The duty of taking care of other people and being responsible for their lives is a heavy burden for anyone to carry; and it can take its toll even among the best of us. In the nursing profession, burnout is a constant threat and is widely implicated for the alarming shortage of nurses that we are experiencing today.
According to the Nursing Shortage Fact Sheet (2007) compiled by the American Association of Colleges of Nursing (AACN), Job burnout and dissatisfaction are driving nurses to leave the profession. Consider these figures compiled by AACN: more than 40% of nurses working in hospitals reported being dissatisfied with their jobs. The study indicates that 1 out of every 3 hospital nurses under the age of 30 are planning to leave their current job in the next year.
Indeed there is no denying the importance of nurses in the health care system as more and more people are availing of health services and are reaping the benefits of the advances in medical technology. As such, burnout deserves careful study in the hopes that it can be prevented or managed.
Literature Review
According to the concept analysis method developed by Walker and Avant (1995), the definition of a concept requires taking into consideration as many contexts as possible.
Only then will it be possible to have an intimate understanding of the concept and thoroughly define all its attributes. As such, a comprehensive literature review was conducted using all possible sources of information such as books, journals, and the Internet using related terms such as burnout, stress, career exhaustion, coping mechanism, job support, and lateral violence. In all the reviews made, the term burnout is consistently associated with loss of interest and motivation for work.
The burnout is often accompanied by a sense of disillusionment and questioning one’s sense of purpose and direction. On a more general sense, the term refers to the loss of interest for any endeavor and a sense of hopelessness for life.
As a springboard for this concept analysis, an internet search was done on the term burnout. Dictionary.com defines burnout as a state of being overworked due to intense activity or prolonged stress.
This leads to fatigue, frustration or lack of interest. Wikipedia, a popular online source of information defines burnout as “a psychological term for the experience of long-term exhaustion and diminished interest usually in the work context. It is also used as an English slang term to mean exhaustion”.
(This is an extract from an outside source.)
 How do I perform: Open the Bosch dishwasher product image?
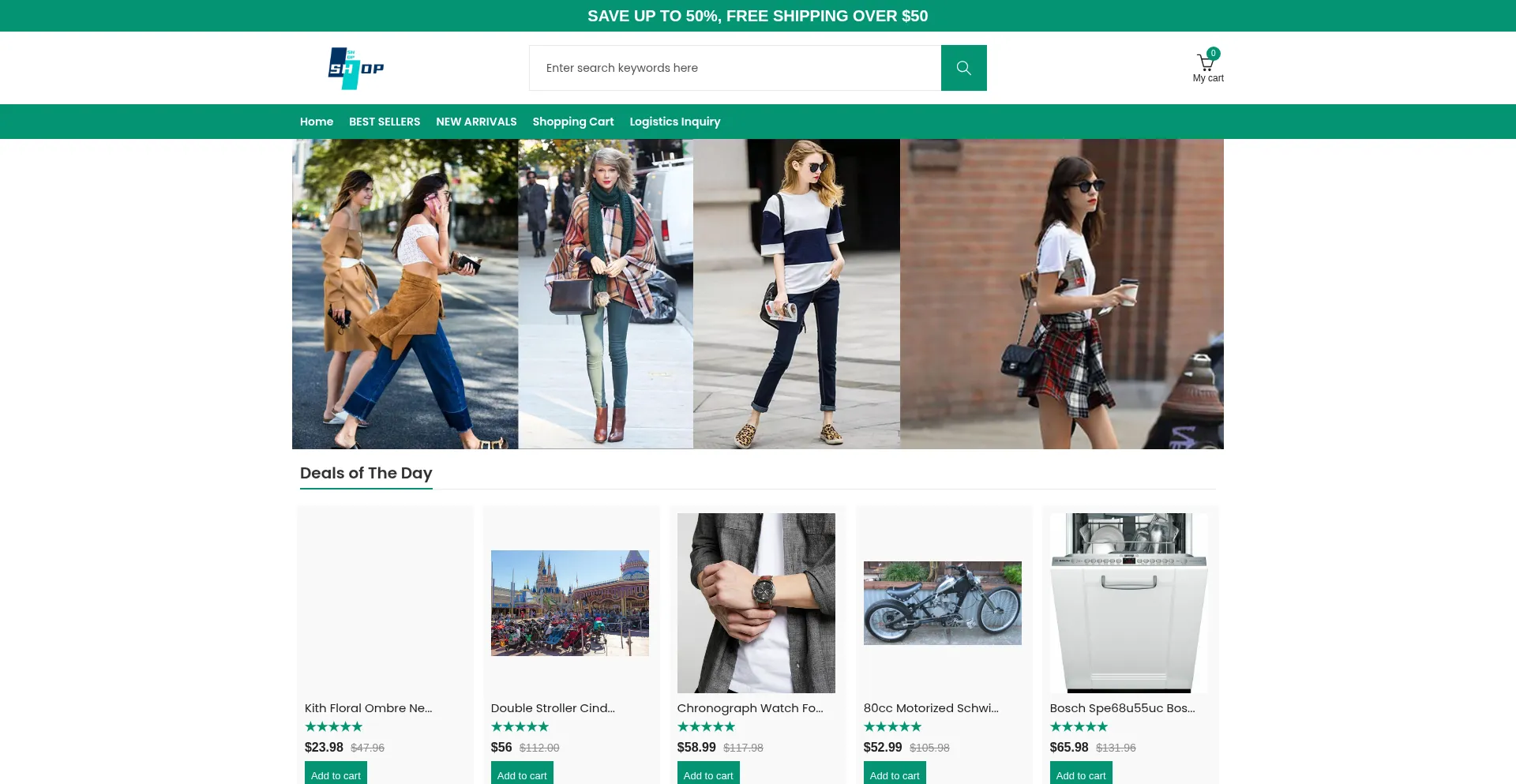pyautogui.click(x=1128, y=603)
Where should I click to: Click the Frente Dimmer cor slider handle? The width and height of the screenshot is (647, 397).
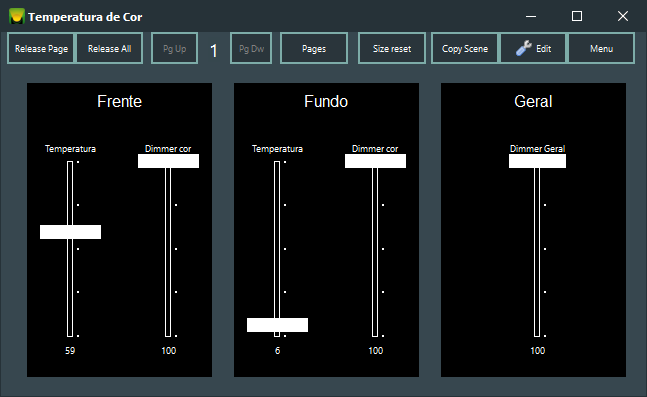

It goes on to say that some workers are more predisposed to burnout, depending on their personality traits (“Wikipedia article about burnout” 2007).
Another website, Helpguide.org, a trusted non-profit online resource for various health issues, describes burnout as a condition that “reduces your productivity and saps your energy, leaving you feeling increasingly hopeless, powerless, cynical, and resentful. The unhappiness burnout causes can eventually threaten your job, your relationships, and your health”.
The site also made an attempt to make a simple and understandable distinction between stress and burnout. According to the site, stress involves an overwhelming amount of responsibilities that demand too much of you physically and psychologically. However, stress can be controlled with proper time management and often goes away once the task has been accomplished.
Burnout, on the other hand means feeling empty and devoid of motivation. People experiencing burnout often don’t see any hope of positive change in their situations unless they leave and lead a different life. (“Helpguide.org article on burnout” 2007) Prolonged exposure to stressors in the workplace can eventually lead to burnout.
Maslach (2003) attributes this “loss of idealism and passion for one’s job” as something that “results from an incongruence or misfit between the worker and the job.” Maslach further elaborates by stating that the problematic relationship between the person and the work environment is a consistent theme in all studies made about burnout.
This misfit refers to the mismatch between the demands of the job and the capacity of the person to rise up to these demands on a consistent and continuous basis, or if the rewards of the job is not commensurate to the demands being asked of the individual. Balevre made a study that relates maladaptive behavior to the burnout phenomenon.
The paper showed that maladaptive thoughts can be changed with proper help, and this changes the nurses’ negative reactions to a given stimulus, thereby decreasing the resulting burnout phenomenon (2001).